Warning: This recipe can only serialize Integers, Longs, Floats, String, Tuples, Lists and Dictionaries. It also assumes floats and ints are 4 bytes in length.

8 comments

Nicolas Lehuen 18 years, 10 months ago  # | flag

What about the marshall module ? Why not use the standard marshal module ?

http://www.python.org/doc/2.4.1/lib/module-marshal.html

S W (author) 18 years, 10 months ago  # | flag

marshal has the same vulnerabilities as pickle. From http://python.org/doc/2.4/lib/module-marshal.html:

Warning: The marshal module is not intended to be secure against erroneous or maliciously constructed data. Never unmarshal data received from an untrusted or unauthenticated source.

That's why! :-)

Andrew Bennetts 18 years, 10 months ago  # | flag

Reminds me of Moshe Zadka's unrepr. http://twistedmatrix.com/~moshez/unrepr.py

I wonder if using the same getattr trick could make this recipe much shorter...

Michael 18 years, 10 months ago  # | flag

this might be really naive... but for simple types... what's wrong w/ repr() and eval()? they're portable AND readable, right?

S W (author) 18 years, 10 months ago  # | flag

repr and eval. Portable and Readable, yes. Secure, no.

For example, what does eval("import os; os.rmdir('/')") return?

This recipe is designed to decode data coming from untrusted, possibly malicious network connections. It does this without running possibly dangerous eval statements.

Oren Tirosh 18 years, 10 months ago  # | flag

bool, JSON. One builtin type missing from this recipe is bool. We're not in Python 2.2 any more!

With bool added, the data model described by this serialization format is nearly equivalent to that described by JSON (http://www.json.org).

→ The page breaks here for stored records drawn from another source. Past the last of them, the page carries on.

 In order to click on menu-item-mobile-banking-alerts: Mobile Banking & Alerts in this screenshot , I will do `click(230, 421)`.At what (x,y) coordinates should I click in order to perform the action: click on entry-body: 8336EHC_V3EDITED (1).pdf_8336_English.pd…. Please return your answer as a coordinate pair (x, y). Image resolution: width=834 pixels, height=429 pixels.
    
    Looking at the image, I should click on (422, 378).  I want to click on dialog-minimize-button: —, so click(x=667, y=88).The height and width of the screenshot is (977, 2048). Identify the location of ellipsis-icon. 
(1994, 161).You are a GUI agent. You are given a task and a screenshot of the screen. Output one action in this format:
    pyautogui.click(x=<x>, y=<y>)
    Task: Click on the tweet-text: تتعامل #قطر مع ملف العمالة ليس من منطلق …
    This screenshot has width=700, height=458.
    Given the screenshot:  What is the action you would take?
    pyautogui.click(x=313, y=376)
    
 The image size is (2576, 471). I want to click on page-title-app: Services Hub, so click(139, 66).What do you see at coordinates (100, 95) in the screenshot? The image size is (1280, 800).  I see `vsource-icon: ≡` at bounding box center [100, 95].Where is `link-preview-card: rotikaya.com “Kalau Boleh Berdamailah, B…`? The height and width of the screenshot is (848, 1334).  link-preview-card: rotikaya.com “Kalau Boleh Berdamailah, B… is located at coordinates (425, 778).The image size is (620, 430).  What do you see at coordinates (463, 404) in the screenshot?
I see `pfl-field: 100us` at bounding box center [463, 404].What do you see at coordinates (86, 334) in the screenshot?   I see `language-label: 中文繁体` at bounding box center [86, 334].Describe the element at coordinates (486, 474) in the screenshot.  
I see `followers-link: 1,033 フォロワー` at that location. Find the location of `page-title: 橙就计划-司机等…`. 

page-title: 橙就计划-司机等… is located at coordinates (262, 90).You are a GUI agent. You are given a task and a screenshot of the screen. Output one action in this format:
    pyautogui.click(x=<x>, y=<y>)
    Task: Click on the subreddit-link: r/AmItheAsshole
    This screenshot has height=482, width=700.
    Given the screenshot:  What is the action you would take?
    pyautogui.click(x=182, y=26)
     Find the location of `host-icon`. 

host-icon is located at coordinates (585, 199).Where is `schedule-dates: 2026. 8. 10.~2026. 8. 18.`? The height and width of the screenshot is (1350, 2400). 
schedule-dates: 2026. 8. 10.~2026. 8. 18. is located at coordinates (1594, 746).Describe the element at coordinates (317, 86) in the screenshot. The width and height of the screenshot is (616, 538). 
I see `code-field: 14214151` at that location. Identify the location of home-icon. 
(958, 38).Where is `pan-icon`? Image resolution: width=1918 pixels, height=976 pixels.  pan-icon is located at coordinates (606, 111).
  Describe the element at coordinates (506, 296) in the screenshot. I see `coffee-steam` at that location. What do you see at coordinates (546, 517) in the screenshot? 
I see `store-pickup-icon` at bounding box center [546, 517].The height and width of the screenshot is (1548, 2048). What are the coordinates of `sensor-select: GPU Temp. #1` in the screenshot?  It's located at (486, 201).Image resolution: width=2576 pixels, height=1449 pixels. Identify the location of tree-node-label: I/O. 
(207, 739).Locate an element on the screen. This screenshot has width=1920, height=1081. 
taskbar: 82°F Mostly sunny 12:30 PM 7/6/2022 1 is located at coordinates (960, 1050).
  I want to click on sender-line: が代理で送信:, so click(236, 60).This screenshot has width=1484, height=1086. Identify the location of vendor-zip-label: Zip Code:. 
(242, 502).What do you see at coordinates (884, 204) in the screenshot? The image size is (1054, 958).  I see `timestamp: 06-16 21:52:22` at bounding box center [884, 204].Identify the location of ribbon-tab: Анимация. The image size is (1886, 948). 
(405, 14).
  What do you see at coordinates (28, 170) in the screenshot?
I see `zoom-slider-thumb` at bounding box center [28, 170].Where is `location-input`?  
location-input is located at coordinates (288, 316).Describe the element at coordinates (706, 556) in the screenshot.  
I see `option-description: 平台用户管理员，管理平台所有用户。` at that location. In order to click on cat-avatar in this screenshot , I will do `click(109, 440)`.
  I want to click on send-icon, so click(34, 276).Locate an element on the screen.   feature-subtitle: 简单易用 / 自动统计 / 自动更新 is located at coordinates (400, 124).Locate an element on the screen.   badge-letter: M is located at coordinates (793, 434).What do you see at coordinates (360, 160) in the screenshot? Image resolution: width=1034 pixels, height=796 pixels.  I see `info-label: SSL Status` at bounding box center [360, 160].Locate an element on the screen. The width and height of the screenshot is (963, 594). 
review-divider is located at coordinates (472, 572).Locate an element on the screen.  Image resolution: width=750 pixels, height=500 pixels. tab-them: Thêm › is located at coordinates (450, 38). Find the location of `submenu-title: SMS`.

Connelly Barnes 18 years, 3 months ago  # | flag

Alternative. I created a module named rencode, which is based on bencode. This handles floats, dicts with any serializable keys, bools, None, and can safely decode from untrusted data sources. For complex, heterogeneous data structures with many small elements, the serialized strings are significantly smaller than those generated by bencode, gherkin, and this Recipe. It is also faster than this Recipe.

Available: http://barnesc.blogspot.com/2006/01/rencode-reduced-length-encodings.html

Connelly Barnes 17 years, 8 months ago  # | flag

Bug. As of version 1.6, this recipe cannot encode and then decode -2**31.